Hakkındaki, İsrail ile örgüt arasındaki köprü vazifesi gördüğü iddiasına değinen sanık Sadun, "Kötü işler için de köprü olabilir insan, doğruyu, hakkı anlatmak için de köprü olabilir. Benim örüm dünyada köprüler kurmakla geçti. Mavi marmara olayında, bizim dürüstlüğümüze inandıkları için İsrail hükümeti, Türkiye'ye bir özür mektubu yazdı ve fidye ödedi. Biz STK olarak buna vesile olduk" dedi. Sadun, hakkındaki cinsel saldırı iddialarına yönelik ise, "Ben cinsel çıkar peşinde değilim. Ben gidiyorum Amerika'da Al Pacino ile konuşuyorum, geliyorum burada AVM köşelerinde kadın mı kovalıyorum" şeklinde karşılık verdi.

ADNAN OKTAR'IN AVUKATINDAN, "FİNANS" SORUSUNUN CEVAPLANMASINA İTİRAZ

Müşteki vekili Sadun'a, sigorta girişine göre çok az bir çalışma geçmişi olduğu ve 4-5 bin lira civarında gelirinin olduğunu söyleyerek, yurt dışı seyahatlerinin nereden finanse edildiğini sordu. Sanık, soruya, 'Kendim finanse ettim' diyerek cevaplamaya başladığı esnada Adnan Oktar'ın avukatı araya girerek, müşteki avukatının dosyada katılan olmadığı gerekçesiyle soru sorma hakkı olmadığını ve müvekkilinin ise cinsel taciz iddiasının olduğunu söyleyerek soruya itiraz etti.

"DAVA MEDYATİK OLDUĞU İÇİN HALA TUTUKLUYUM"
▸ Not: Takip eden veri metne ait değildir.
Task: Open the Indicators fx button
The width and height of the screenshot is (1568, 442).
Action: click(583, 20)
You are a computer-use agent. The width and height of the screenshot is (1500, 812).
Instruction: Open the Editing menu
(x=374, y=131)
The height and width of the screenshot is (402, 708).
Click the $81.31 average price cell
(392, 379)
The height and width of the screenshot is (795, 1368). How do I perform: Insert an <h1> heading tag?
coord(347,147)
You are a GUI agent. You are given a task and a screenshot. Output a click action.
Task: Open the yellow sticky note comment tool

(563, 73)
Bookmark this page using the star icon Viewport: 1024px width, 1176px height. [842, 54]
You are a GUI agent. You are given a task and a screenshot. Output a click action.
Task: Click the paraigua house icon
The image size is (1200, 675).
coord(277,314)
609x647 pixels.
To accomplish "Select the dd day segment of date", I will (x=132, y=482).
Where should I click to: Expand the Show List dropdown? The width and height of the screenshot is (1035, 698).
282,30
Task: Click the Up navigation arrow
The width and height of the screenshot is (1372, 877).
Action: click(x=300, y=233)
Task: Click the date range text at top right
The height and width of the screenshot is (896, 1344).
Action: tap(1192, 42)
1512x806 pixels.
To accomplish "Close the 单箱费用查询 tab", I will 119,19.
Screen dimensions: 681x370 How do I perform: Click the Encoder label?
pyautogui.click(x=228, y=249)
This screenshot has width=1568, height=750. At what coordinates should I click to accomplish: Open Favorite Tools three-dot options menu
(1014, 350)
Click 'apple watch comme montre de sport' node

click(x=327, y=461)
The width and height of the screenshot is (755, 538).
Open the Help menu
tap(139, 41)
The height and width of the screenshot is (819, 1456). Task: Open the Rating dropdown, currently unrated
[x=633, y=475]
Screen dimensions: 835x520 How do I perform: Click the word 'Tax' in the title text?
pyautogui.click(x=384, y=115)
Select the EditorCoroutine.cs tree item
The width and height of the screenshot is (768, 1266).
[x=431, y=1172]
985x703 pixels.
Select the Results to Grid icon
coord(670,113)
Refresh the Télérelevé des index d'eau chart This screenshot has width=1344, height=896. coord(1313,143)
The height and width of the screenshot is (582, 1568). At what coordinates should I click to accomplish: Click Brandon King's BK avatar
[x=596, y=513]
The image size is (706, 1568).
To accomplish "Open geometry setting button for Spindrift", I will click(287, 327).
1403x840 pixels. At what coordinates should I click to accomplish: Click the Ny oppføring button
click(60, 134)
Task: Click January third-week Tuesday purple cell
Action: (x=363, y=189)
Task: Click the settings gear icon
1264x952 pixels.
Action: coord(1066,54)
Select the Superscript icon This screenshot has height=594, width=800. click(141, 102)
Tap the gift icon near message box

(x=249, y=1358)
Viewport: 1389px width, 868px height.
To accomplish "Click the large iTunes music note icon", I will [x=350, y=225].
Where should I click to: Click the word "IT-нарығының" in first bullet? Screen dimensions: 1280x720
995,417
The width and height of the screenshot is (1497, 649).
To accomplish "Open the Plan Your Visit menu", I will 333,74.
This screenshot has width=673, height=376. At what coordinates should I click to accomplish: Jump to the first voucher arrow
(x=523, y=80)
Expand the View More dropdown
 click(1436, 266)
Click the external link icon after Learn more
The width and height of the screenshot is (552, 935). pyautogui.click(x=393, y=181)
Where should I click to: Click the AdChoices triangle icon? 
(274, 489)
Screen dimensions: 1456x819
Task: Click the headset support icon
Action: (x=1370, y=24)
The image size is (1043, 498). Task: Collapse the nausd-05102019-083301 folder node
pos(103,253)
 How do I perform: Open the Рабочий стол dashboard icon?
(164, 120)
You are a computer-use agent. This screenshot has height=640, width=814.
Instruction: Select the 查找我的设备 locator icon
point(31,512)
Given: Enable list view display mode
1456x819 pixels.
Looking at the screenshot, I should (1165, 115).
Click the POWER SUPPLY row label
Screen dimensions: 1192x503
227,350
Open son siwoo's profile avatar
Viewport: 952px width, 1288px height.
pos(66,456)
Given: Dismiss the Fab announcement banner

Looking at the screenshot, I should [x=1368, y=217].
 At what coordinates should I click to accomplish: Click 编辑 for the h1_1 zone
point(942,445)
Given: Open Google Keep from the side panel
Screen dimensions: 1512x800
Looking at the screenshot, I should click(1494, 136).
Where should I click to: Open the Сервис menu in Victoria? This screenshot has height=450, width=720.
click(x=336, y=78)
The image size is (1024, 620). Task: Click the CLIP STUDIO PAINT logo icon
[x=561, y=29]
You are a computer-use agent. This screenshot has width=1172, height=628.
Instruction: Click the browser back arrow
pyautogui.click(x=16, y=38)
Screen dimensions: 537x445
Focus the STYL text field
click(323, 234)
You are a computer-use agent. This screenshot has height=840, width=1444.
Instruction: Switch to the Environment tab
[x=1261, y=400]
Tutuklu sanık Paşa Durmuş, emlakçılık yaptığını, Orkun Şimşek'in firari olduğunu bilmeden daire kiraladığını ve Şimşek'in, kiraladığı dairede yakalanmasından dolayı kendisinin de gözaltına alınarak tutuklandığını söyledi. İddianamede, kendilerine yüklü miktarda miras kalan örgüt üyelerinin mal varlıklarının örgüte aktarılması konusunda faaliyet gösterdiği belirtilen tutuklu sanık Orkun Şimşek ise, hakkındaki cinsel suçlara yönelik savunmasında, müştekilerin cezaevine girmemek için bu isnatta bulunduklarını öne sürerek, başta cebir, şiddet ve tehditle cinsel saldırıya maruz kaldıkları iddiasının, sonrasında ise 'dini telkinle cinsel saldırı' iddiasına dönüştüğünü söyledi.

BİR SANIĞA TAHLİYE

Savunma yapan sanık avukatları, müvekkillerinin üzerlerine atılı suçları işlemediklerini söyleyerek, tahliyelerini talep etti. Ara kararını açıklayan mahkeme, tutuklu sanık Paşa Durmuş'un tahliyesine karar verdi. Mahkeme, diğer tutuklu sanıkların ise tutukluluk hallerinin devamına hükmederek, duruşmayı 15,16,17 Ekim tarihine erteledi.